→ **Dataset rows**

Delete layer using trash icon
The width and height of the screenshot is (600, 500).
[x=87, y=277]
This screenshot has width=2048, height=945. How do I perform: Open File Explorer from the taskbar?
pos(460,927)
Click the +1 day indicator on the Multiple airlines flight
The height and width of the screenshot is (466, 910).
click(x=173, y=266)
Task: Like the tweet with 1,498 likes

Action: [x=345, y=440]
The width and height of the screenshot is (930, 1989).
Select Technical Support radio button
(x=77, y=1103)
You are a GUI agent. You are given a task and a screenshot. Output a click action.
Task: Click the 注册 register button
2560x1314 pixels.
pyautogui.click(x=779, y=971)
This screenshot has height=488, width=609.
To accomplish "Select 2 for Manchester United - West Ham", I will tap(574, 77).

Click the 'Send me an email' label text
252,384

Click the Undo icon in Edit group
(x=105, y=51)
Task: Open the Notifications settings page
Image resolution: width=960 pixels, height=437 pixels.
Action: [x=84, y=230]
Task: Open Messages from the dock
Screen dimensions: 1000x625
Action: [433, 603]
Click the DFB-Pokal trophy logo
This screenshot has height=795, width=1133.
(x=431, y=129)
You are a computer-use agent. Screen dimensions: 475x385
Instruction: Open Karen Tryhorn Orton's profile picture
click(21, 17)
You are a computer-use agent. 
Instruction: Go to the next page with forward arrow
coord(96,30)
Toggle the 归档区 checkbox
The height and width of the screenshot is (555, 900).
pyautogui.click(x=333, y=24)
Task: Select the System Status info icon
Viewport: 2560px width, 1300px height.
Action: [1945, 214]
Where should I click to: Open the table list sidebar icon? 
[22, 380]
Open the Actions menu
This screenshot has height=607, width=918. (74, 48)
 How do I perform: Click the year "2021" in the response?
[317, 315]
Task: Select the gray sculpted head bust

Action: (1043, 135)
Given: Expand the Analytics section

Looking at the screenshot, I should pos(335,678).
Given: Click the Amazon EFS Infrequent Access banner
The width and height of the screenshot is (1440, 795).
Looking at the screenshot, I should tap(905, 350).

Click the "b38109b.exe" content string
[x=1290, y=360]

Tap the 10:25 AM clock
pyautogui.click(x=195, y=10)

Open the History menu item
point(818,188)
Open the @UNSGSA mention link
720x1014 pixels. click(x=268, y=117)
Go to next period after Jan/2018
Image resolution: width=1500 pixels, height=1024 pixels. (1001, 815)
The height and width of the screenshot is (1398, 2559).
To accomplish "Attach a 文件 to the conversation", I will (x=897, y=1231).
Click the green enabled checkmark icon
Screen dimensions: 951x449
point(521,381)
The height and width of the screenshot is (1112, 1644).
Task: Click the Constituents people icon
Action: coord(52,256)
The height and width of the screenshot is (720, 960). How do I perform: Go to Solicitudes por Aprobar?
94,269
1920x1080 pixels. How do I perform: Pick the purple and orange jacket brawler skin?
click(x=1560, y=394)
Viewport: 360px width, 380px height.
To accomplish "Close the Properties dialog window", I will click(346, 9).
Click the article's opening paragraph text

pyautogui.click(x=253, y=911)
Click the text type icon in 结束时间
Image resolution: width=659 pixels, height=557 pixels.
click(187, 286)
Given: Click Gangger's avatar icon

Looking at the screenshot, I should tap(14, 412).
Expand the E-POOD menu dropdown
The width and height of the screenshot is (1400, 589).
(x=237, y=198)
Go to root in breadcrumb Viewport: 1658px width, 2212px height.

→ **THE REQUEST**
Rewrite the lines above, replacing each "Instruction" with "Goal" and leaving everything else as it is.

→ **WRITTEN RESPONSE**
Delete layer using trash icon
The width and height of the screenshot is (600, 500).
[x=87, y=277]
This screenshot has width=2048, height=945. How do I perform: Open File Explorer from the taskbar?
pos(460,927)
Click the +1 day indicator on the Multiple airlines flight
The height and width of the screenshot is (466, 910).
click(x=173, y=266)
Task: Like the tweet with 1,498 likes

Action: [x=345, y=440]
The width and height of the screenshot is (930, 1989).
Select Technical Support radio button
(x=77, y=1103)
You are a GUI agent. You are given a task and a screenshot. Output a click action.
Task: Click the 注册 register button
2560x1314 pixels.
pyautogui.click(x=779, y=971)
This screenshot has height=488, width=609.
To accomplish "Select 2 for Manchester United - West Ham", I will tap(574, 77).

Click the 'Send me an email' label text
252,384

Click the Undo icon in Edit group
(x=105, y=51)
Task: Open the Notifications settings page
Image resolution: width=960 pixels, height=437 pixels.
Action: [x=84, y=230]
Task: Open Messages from the dock
Screen dimensions: 1000x625
Action: [433, 603]
Click the DFB-Pokal trophy logo
This screenshot has height=795, width=1133.
(x=431, y=129)
You are a computer-use agent. Screen dimensions: 475x385
Goal: Open Karen Tryhorn Orton's profile picture
click(21, 17)
You are a computer-use agent. 
Goal: Go to the next page with forward arrow
coord(96,30)
Toggle the 归档区 checkbox
The height and width of the screenshot is (555, 900).
pyautogui.click(x=333, y=24)
Task: Select the System Status info icon
Viewport: 2560px width, 1300px height.
Action: [1945, 214]
Where should I click to: Open the table list sidebar icon? 
[22, 380]
Open the Actions menu
This screenshot has height=607, width=918. (74, 48)
 How do I perform: Click the year "2021" in the response?
[317, 315]
Task: Select the gray sculpted head bust

Action: (1043, 135)
Given: Expand the Analytics section

Looking at the screenshot, I should pos(335,678).
Given: Click the Amazon EFS Infrequent Access banner
The width and height of the screenshot is (1440, 795).
Looking at the screenshot, I should tap(905, 350).

Click the "b38109b.exe" content string
[x=1290, y=360]

Tap the 10:25 AM clock
pyautogui.click(x=195, y=10)

Open the History menu item
point(818,188)
Open the @UNSGSA mention link
720x1014 pixels. click(x=268, y=117)
Go to next period after Jan/2018
Image resolution: width=1500 pixels, height=1024 pixels. (1001, 815)
The height and width of the screenshot is (1398, 2559).
To accomplish "Attach a 文件 to the conversation", I will (x=897, y=1231).
Click the green enabled checkmark icon
Screen dimensions: 951x449
point(521,381)
The height and width of the screenshot is (1112, 1644).
Task: Click the Constituents people icon
Action: coord(52,256)
The height and width of the screenshot is (720, 960). How do I perform: Go to Solicitudes por Aprobar?
94,269
1920x1080 pixels. How do I perform: Pick the purple and orange jacket brawler skin?
click(x=1560, y=394)
Viewport: 360px width, 380px height.
To accomplish "Close the Properties dialog window", I will click(346, 9).
Click the article's opening paragraph text

pyautogui.click(x=253, y=911)
Click the text type icon in 结束时间
Image resolution: width=659 pixels, height=557 pixels.
click(187, 286)
Given: Click Gangger's avatar icon

Looking at the screenshot, I should tap(14, 412).
Expand the E-POOD menu dropdown
The width and height of the screenshot is (1400, 589).
(x=237, y=198)
Go to root in breadcrumb Viewport: 1658px width, 2212px height.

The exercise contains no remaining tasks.